LeetCode Day21 BackTracking Part 3
Flame Chan
Posted on June 29, 2024
93. Restore IP Addresses
A valid IP address consists of exactly four integers separated by single dots. Each integer is between 0 and 255 (inclusive) and cannot have leading zeros.
For example, "0.1.2.201" and "192.168.1.1" are valid IP addresses, but "0.011.255.245", "192.168.1.312" and "192.168@1.1" are invalid IP addresses.

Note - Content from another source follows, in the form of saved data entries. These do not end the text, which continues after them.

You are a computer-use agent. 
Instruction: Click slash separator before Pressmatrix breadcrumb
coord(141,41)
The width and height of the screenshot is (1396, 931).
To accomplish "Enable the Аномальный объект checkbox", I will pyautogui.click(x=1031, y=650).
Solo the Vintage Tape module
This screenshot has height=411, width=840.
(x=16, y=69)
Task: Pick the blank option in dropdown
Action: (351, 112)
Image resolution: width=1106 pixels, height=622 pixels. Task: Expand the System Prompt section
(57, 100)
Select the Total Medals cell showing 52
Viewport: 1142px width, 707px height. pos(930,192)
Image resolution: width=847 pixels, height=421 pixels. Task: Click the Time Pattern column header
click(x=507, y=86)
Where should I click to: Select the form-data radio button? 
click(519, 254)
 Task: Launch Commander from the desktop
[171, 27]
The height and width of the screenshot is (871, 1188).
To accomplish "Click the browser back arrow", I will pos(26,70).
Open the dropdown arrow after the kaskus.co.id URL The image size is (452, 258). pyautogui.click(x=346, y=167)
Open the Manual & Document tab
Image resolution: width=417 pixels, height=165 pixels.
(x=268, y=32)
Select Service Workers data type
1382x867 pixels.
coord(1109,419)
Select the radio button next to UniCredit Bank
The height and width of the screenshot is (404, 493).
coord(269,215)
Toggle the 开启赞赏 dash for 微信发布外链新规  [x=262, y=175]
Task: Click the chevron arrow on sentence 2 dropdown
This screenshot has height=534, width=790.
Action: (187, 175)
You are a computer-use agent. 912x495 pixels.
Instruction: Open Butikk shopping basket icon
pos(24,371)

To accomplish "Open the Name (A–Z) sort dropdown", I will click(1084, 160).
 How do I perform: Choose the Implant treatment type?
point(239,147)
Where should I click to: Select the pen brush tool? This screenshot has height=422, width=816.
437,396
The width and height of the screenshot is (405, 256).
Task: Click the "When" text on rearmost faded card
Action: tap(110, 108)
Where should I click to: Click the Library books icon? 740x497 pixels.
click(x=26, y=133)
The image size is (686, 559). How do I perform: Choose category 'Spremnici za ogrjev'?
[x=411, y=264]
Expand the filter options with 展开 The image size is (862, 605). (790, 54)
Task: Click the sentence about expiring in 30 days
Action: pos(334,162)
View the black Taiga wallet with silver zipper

Given a string s containing only digits, return all possible valid IP addresses that can be formed by inserting dots into s. You are not allowed to reorder or remove any digits in s. You may return the valid IP addresses in any order.
Example 1:
Input: s = "25525511135"
Output: ["255.255.11.135","255.255.111.35"]
Example 2:
Input: s = "0000"
Output: ["0.0.0.0"]
Example 3:
Input: s = "101023"
Output: ["1.0.10.23","1.0.102.3","10.1.0.23","10.10.2.3","101.0.2.3"]
Constraints:
1 <= s.length <= 20
s consists of digits only.
Original Page
/**0 0,1,2
12 size
start = 3, i= 1
1,1,2, 2, 2,2...
1st element = 2;
the number of left element is : size-(start+i)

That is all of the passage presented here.